I agree with Callum, why fit them out as anti-air frigates, we have T45’s for that, a general purpose / anti sub frigate is what is called for, pardon the pun but, Arrowhead floats my boat. If somebody is going to supply a magnificent beast like arrowhead for a stretched OPV money then I say we’ll have 10. Teresa has made us look weak on the world stage, QE, a T45, a couple of T26’s and a couple of Arrowheads, tankers, replenishment ships, littoral support ships, LSD and a couple of full Royal Marine Commandos distributed between the fleet in their now ample accommodation, simply says GREAT BRITAIN IS BACK.
The MoD only procured 6 T45’s AAW Destoyers! It should have procured at lease 10 T45’s for a CREDIBLE Carrier Escort Fleet.
The MoD need to procure 10 CREDIBLE Type 31 AAW frigates, to fill the gap of missing destroyers, Not procured.
I’m not going to say 6 destroyers is enough, because honestly it isn’t.

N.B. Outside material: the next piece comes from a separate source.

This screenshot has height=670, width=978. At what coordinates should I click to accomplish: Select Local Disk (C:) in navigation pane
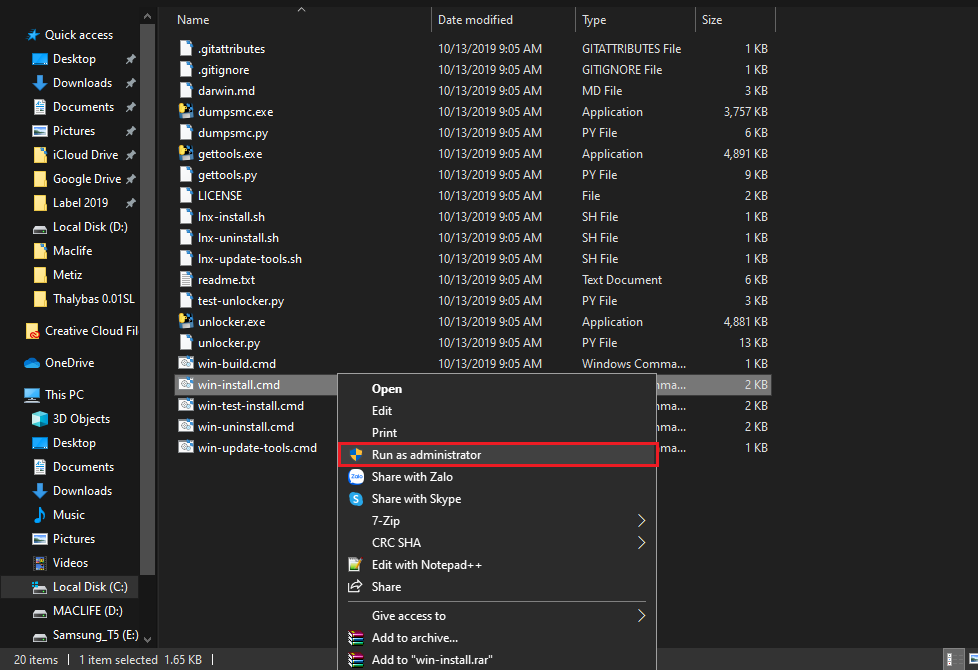point(89,587)
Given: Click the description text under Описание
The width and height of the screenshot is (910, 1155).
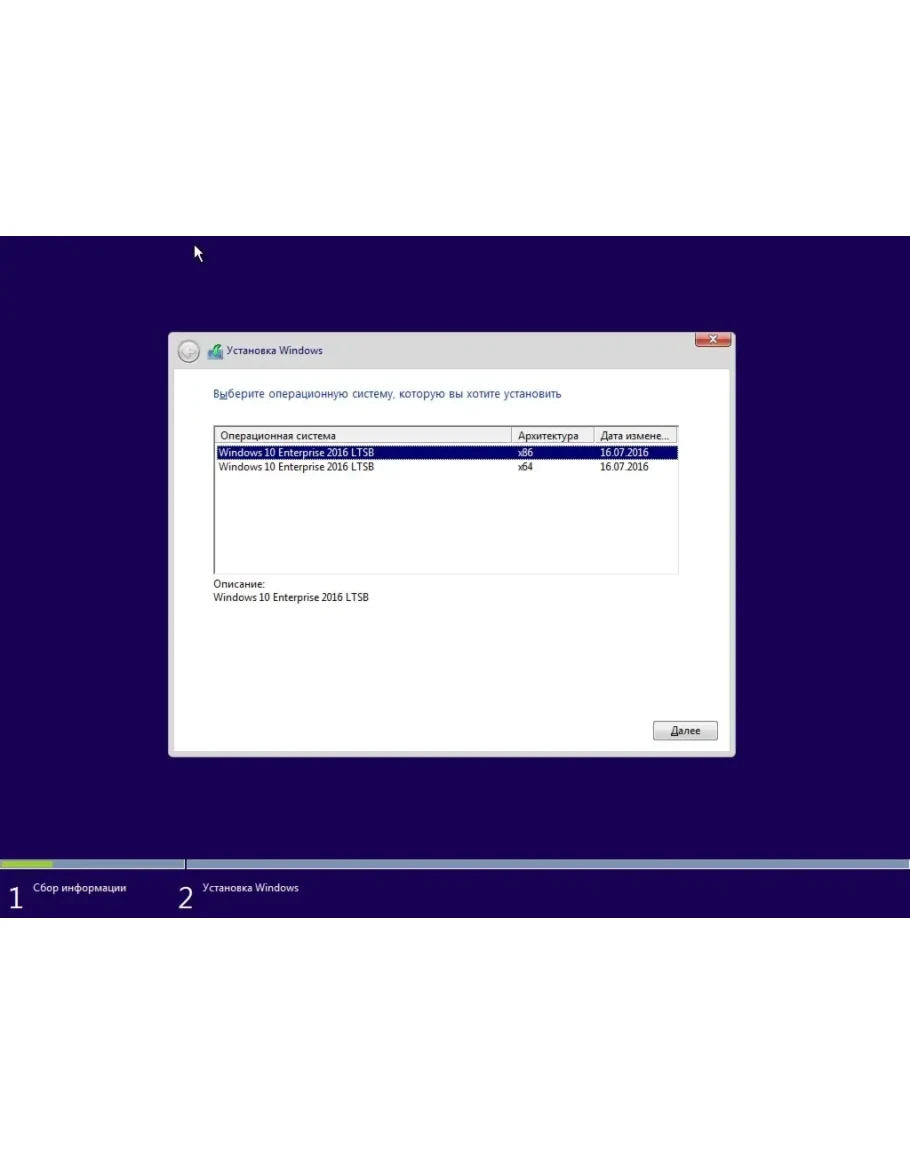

However, the solution isn’t to try and turn a general purpose frigate into a light T45.
T31 has 3 main purposes: to keep our escort fleet at current strength as the T23s decommission, provide the option of export or a second RN batch in the future, and to cover lower intensity operations to free up the actual destroyers and first rate frigates for carrier ops.
If the T45s and T26s don’t have to be used for less critical roles, the lack of numbers doesn’t matter as much because they’ll almost always be available for the missions they’re actually needed for. The T31 is NEVER going to be what Bob suggested and you seem to support, partly because the money doesn’t exist and partly because it doesn’t NEED to be. It needs to be “credible”, yes, but that doesn’t mean give it most of the AAW suite of a first rate destroyer. First priority is to get 5 new warships to keep fleet numbers up, second priority is build enough of them that the first rates are no longer required to cover missions like Op Kipion or anti-piracy.
T31 isn’t meant to be a first rate AAW Destroyer but it should be at least fit to escort a civilian ship on a transit of the Bab al-Mandad Strait.
Which means Sea Ceptor, which doesn’t require a BMD radar or Mk41/Sylver
I agree with you that the proposed Type 31 frigate does not need to be given the full AAW suite of a first rate destroyer. What I propose is the Type 31 frigate’s weapons system is network to the Type 45 destoryer’s Simpson radar when deployed as in a carrier group. Deployments of Type 31 frigate as part of a carrier group will free up Type 26 frigates for submarine hunting, or deployed for standalone patrols in contested waters. A carrier group will require a minimum deployment of one Type 26 frigate. I think the Type 31 frigate should be be fitted with the MK. 41 tactical version, to allow for arming with RUM-139 VL-ASROC if needed.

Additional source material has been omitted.